Jennifer Garner And Her Three Kids

In a world where stick-thin Kendall Jenner is fat-shamed, a size 6 is considered plus-size, “Fitness Mom” and Caroline Berg Erkisen set the very unrealistic standard for post-baby bodies, and celebrities pose on the covers of magazines in bikinis mere weeks after giving birth, Garner’s message is empowering and inspiring.

“Before, during and after pregnancy, mothers receive countless messages that tell them that their bodies need to reflect their pre-baby appearance,” body image expert Dr. Robyn Silverman tells Yahoo Style. “Mothers are directly or indirectly told that this standard should be achieved almost immediately following the birth of a child and without fail, by the time that child is 1-year-old.” 

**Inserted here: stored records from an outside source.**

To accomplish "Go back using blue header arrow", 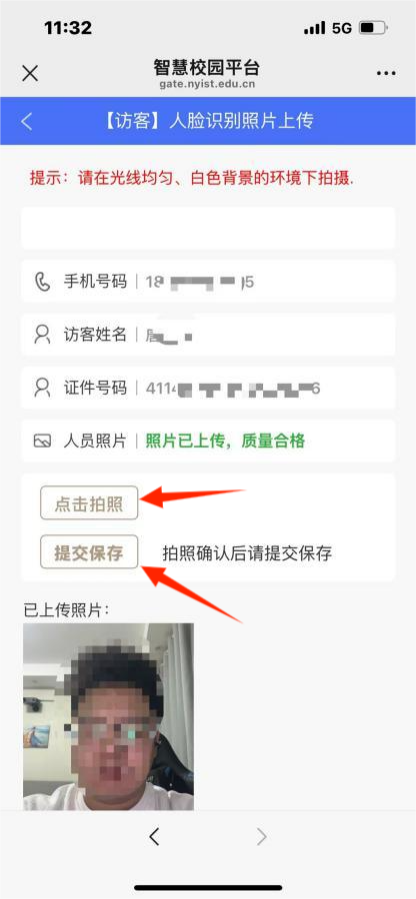I will click(26, 121).
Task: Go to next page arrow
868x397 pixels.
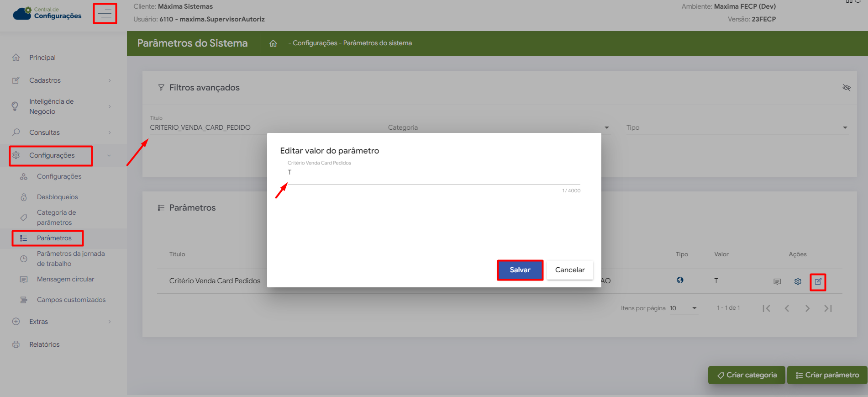Action: 807,308
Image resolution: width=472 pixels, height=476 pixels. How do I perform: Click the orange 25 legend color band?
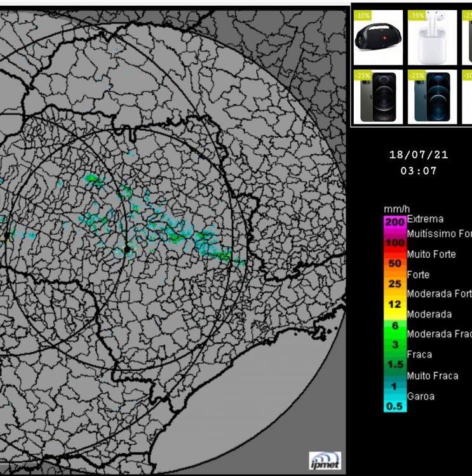point(394,283)
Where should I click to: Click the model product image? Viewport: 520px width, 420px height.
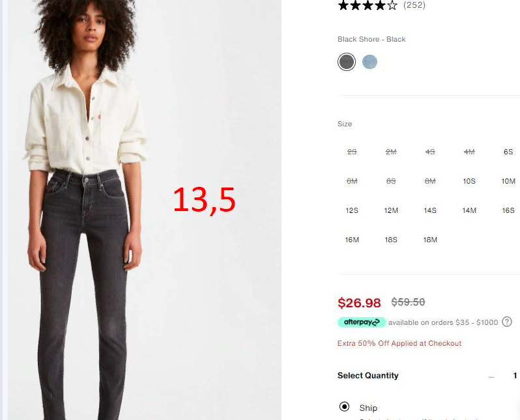(145, 210)
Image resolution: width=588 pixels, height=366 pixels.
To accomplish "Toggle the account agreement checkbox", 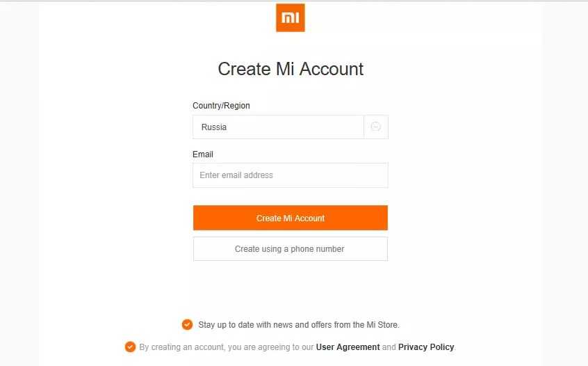I will pyautogui.click(x=130, y=347).
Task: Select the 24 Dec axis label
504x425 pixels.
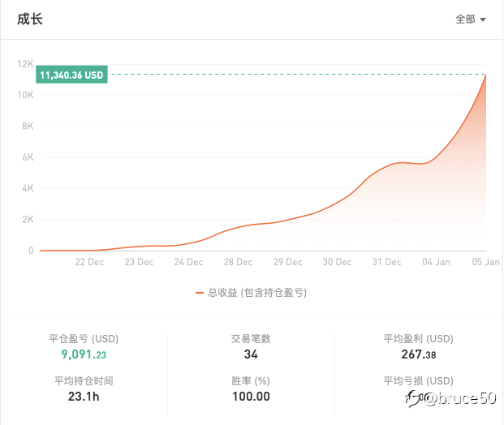Action: pyautogui.click(x=188, y=262)
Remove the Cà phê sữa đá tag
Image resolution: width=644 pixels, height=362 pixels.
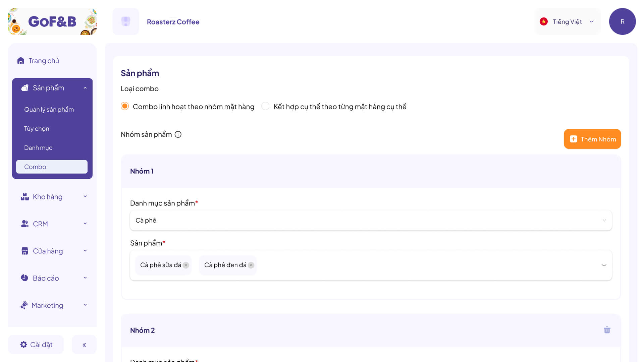click(x=186, y=265)
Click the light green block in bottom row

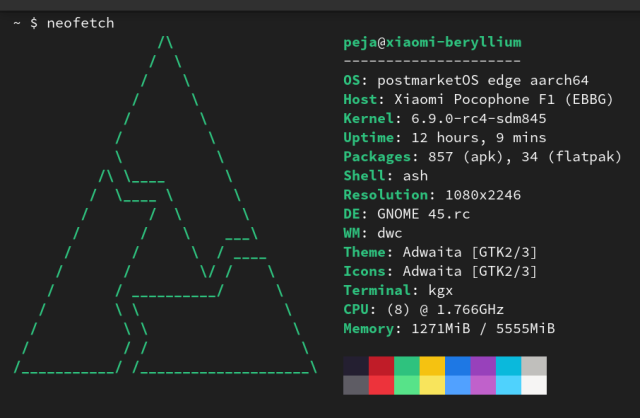407,385
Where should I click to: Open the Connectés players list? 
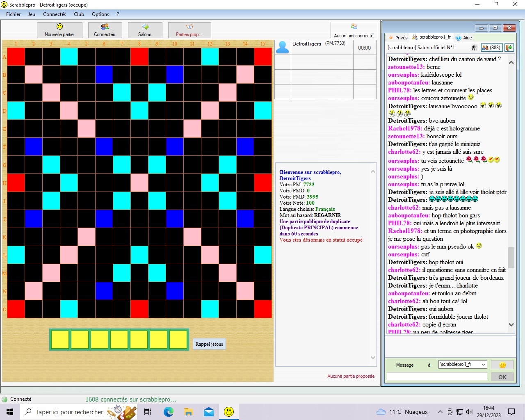click(105, 30)
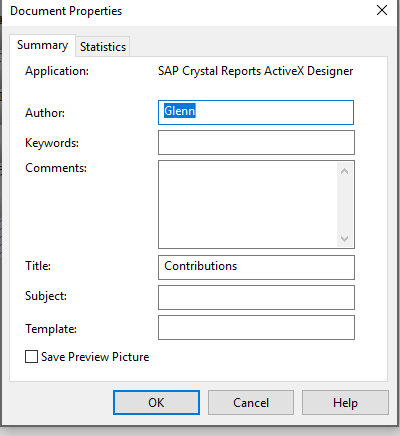Screen dimensions: 400x436
Task: Select the Summary tab
Action: (42, 45)
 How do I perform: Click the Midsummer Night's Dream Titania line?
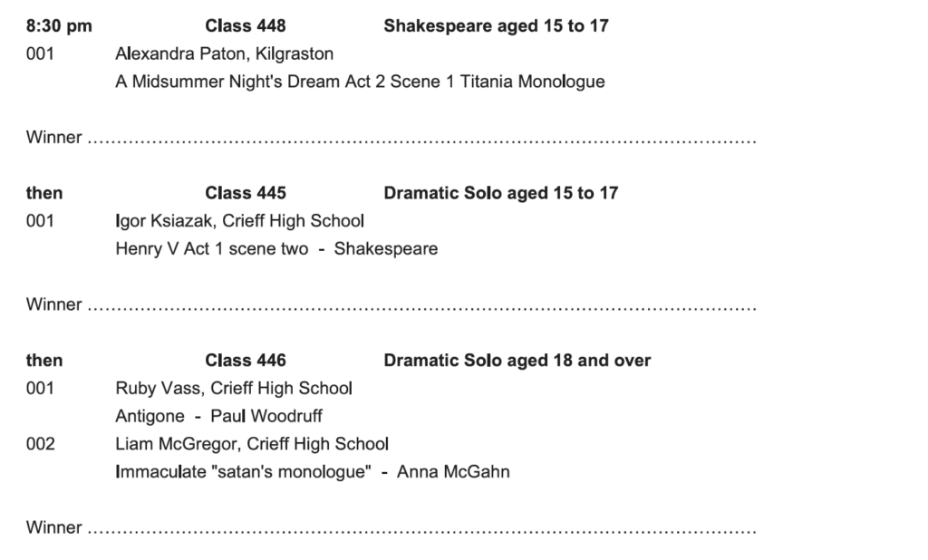pyautogui.click(x=360, y=82)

Silverman, the author of “Good Girls Don’t Get Fat: How Weight Obsession is Messing Up Our Girls & How We Can Help Them Thrive Despite It,” says that women hearing Garner speak confidently about her body can influence the idealistic norm and help shift perceptions. “Garner’s public remark about embracing her permanent baby bump tells women that she is proud of who she is, what her body has accomplished and what her baby bump means to her,” she says. “Hopefully, by hearing her matter-of-fact declaration, other women will be more apt to embrace their forever baby bump too.”